TASK STATEMENT:
Print the entries exactly as given.

(Collected data entries)
***
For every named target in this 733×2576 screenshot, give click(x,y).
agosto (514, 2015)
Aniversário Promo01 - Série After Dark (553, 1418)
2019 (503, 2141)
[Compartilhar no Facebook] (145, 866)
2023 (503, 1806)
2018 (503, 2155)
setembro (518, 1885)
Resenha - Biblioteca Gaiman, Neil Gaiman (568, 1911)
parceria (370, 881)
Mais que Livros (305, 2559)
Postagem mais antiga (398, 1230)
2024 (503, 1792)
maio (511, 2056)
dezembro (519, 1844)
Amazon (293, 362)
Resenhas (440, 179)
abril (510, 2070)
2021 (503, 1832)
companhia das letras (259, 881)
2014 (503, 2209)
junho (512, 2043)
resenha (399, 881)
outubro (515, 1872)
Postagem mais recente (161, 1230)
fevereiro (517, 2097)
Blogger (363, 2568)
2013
***
RESULT OF THIS EXERCISE:
For every named target in this 733×2576 screenshot, give click(x,y).
agosto (514, 2015)
Aniversário Promo01 - Série After Dark (553, 1418)
2019 (503, 2141)
[Compartilhar no Facebook] (145, 866)
2023 (503, 1806)
2018 (503, 2155)
setembro (518, 1885)
Resenha - Biblioteca Gaiman, Neil Gaiman (568, 1911)
parceria (370, 881)
Mais que Livros (305, 2559)
Postagem mais antiga (398, 1230)
2024 (503, 1792)
maio (511, 2056)
dezembro (519, 1844)
Amazon (293, 362)
Resenhas (440, 179)
abril (510, 2070)
2021 (503, 1832)
companhia das letras (259, 881)
2014 (503, 2209)
junho (512, 2043)
resenha (399, 881)
outubro (515, 1872)
Postagem mais recente (161, 1230)
fevereiro (517, 2097)
Blogger (363, 2568)
2013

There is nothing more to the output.